_PROVIDED TEXT_:

A regression model predicts a numeric target value for each case in the scoring data. In addition to the predictions, some regression algorithms can identify confidence bounds, which are the upper and lower boundaries of an interval in which the predicted value is likely to lie.

When a model is built to make predictions with a given confidence, the confidence interval is produced along with the predictions. For example, a model predicts the value of a house to be $500,000 with a 95% confidence that the value is between $475,000 and $525,000.

12.2 Testing a Regression Model

Apply a regression model to test data, compare predicted values with actual ones, and use metrics to evaluate accuracy.

A regression model is tested by applying it to test data with known target values and comparing the predicted values with the known values.

The test data must be compatible with the data used to build the model and must be prepared in the same way that the build data was prepared. Typically the build data and test data come from the same historical data set. A percentage of the records is used to build the model; the remaining records are used to test the model.

Test metrics are used to assess how accurately the model predicts these known values. If the model performs well and meets the business requirements, it can then be applied to new data to predict the future.

12.2.1 Regression Statistics

Use Root Mean Squared Error (RMSE) and Mean Absolute Error (MAE) to assess the quality of regression models.

The Root Mean Squared Error and the Mean Absolute Error are commonly used statistics for evaluating the overall quality of a regression model. Different statistics may also be available depending on the regression methods used by the algorithm.

_WORK TO BE COMPLETED_:
Return, word for word, the part of the regression passage above from "A regression model predicts" up to and including "likely to lie.".

Saved entries:

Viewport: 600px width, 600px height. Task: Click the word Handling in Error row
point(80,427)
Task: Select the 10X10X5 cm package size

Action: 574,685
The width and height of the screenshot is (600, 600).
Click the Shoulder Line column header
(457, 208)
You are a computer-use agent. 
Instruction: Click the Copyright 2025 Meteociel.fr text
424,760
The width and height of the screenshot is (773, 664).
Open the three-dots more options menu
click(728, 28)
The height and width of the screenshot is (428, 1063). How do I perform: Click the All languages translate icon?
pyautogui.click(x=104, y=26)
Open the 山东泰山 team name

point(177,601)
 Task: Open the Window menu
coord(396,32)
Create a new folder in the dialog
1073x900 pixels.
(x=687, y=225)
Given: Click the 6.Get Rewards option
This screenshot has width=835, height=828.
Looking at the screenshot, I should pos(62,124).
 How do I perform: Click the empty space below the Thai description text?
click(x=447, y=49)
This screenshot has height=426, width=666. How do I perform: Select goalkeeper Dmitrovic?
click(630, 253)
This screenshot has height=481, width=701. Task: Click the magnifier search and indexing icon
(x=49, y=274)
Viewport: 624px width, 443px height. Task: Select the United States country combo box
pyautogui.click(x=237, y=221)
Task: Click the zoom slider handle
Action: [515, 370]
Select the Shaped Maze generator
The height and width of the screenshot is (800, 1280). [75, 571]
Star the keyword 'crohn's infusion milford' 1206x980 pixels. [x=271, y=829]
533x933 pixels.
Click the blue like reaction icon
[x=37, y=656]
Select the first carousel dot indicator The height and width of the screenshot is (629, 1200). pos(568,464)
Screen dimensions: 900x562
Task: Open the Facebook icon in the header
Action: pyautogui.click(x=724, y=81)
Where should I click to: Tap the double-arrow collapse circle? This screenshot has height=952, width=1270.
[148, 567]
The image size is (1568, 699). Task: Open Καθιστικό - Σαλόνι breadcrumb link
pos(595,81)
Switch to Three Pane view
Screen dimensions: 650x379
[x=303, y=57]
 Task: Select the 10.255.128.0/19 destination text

_EXERCISE RESULT_:
A regression model predicts a numeric target value for each case in the scoring data. In addition to the predictions, some regression algorithms can identify confidence bounds, which are the upper and lower boundaries of an interval in which the predicted value is likely to lie.